#### Stored data entries
--- begin ---

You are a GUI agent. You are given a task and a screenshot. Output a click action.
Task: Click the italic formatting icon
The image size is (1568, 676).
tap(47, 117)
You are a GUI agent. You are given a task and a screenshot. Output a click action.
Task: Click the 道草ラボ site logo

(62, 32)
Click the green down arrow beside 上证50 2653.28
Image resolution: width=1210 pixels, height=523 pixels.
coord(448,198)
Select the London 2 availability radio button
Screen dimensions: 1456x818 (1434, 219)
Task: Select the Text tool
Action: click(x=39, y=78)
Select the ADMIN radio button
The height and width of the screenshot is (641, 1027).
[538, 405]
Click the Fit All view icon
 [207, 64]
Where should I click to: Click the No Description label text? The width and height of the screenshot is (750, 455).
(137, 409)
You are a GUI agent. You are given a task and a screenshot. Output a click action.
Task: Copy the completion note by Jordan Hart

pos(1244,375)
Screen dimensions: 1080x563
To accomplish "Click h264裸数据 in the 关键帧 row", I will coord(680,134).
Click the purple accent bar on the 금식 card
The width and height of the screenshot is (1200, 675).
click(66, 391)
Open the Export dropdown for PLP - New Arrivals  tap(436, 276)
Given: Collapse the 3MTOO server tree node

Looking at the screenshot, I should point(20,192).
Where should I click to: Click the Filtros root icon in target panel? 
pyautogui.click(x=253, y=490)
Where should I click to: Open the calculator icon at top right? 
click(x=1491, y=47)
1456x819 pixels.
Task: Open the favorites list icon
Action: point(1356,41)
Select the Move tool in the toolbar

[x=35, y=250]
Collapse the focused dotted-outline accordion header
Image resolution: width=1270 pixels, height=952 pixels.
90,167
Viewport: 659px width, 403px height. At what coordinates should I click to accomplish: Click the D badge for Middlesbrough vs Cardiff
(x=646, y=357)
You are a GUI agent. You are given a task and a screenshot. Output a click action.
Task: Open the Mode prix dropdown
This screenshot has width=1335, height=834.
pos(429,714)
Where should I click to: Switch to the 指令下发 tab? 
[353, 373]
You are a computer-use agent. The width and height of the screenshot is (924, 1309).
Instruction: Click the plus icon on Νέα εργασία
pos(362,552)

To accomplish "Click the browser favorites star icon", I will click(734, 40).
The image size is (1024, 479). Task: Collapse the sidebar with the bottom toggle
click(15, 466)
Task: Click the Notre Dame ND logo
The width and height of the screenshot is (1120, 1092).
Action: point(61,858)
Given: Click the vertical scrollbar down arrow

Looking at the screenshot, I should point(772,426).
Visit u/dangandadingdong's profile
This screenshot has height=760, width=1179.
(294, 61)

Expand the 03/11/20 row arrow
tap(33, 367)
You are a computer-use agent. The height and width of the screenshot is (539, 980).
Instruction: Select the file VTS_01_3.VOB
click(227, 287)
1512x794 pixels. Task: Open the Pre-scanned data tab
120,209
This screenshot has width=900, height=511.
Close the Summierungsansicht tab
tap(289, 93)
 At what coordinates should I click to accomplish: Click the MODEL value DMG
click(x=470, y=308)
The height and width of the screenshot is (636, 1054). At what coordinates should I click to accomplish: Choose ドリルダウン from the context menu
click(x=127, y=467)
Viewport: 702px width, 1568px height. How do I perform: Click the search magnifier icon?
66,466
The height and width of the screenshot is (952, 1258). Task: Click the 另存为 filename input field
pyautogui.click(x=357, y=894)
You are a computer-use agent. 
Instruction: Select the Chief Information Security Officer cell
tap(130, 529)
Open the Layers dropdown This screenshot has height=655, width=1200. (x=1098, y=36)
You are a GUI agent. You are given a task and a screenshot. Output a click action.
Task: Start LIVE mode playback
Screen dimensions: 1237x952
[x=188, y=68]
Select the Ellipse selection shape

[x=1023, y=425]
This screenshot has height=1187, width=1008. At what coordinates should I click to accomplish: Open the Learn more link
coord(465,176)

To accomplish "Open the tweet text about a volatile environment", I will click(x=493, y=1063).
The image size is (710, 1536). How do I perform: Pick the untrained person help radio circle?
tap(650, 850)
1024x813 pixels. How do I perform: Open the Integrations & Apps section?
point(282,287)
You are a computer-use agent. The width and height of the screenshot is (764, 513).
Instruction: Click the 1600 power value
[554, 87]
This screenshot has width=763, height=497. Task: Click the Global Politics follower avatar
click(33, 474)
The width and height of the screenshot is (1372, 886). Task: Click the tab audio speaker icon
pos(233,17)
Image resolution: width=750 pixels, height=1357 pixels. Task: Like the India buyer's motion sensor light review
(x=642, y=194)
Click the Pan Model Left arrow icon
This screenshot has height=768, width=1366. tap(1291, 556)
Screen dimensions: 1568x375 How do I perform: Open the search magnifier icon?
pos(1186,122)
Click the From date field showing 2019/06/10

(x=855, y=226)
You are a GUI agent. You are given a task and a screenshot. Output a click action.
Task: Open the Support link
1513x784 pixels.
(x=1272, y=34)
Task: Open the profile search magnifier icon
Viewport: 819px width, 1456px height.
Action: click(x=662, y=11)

--- end ---

#### PROBLEM DETAILS
State how many lines of the data above contain the string "Viewport", treating case as significant. Give the number alone.

#### FINISHED TASK
3